Diets that Can Reduce Depression
Although depression is traditionally thought of as a psychological issue, there is a lot that a person can do for their physical health that can have an impact on their depression symptoms. People that suffer from depression often have nutrient poor diets, too much or not enough sleep and minimal exercise that can all contribute to their stress. A person’s well being and ability to recover from depression depends a lot on how they care for themselves in all aspects of their life.
The way a person eats can, to a certain extent, determine how they feel because if their body is not getting the right fuel it will react negatively. When a person has a serious issue with depression or has been diagnosed with any mental illness, rethinking their diet can be a good first step toward better health. Although there is no specific diet that has been proven to completely relieve depression, there are certain foods and eating habits that can contribute to better mental health.

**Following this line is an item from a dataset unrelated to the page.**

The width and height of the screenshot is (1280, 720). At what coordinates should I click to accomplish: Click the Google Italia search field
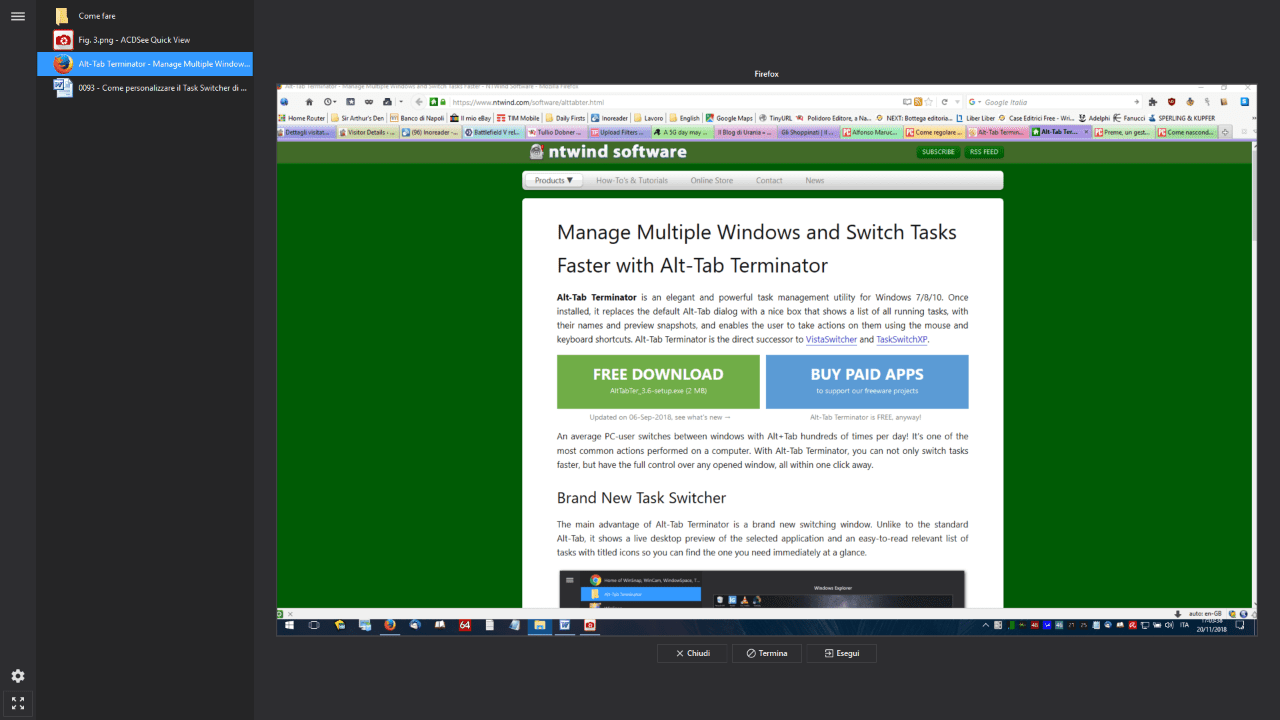pyautogui.click(x=1052, y=102)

Most treatment plans recommend some type of change to a person’s diet when they are trying to recover from depression. Our bodies and our emotions are connected so focusing on healthy foods can be a positive change that impacts our feelings as well. Incorporating certain foods that are known to improve mood and avoiding the wrong foods can help create a diet that reduces symptoms of depression.
Mood Boosting Foods
There are certain vitamins and minerals that our bodies need in order to function at their best. Focusing on eating lots of fruits and vegetables will help ensure that you are getting all the vitamins and fiber you need for good physical and mental health. Other nutrients such as Omega 3 fatty acids and antioxidants can be helpful for improving a person’s mood.
Fruits that are rich in antioxidants can include berries and dark leafy greens which also work to fight inflammation and boost the immune system. Inflammation in the body and brain can cause more issues with depression so anti-inflammatory foods can be very helpful at reducing symptoms. Omega-3 fatty acids help support brain function and can be found in foods like fish and walnuts.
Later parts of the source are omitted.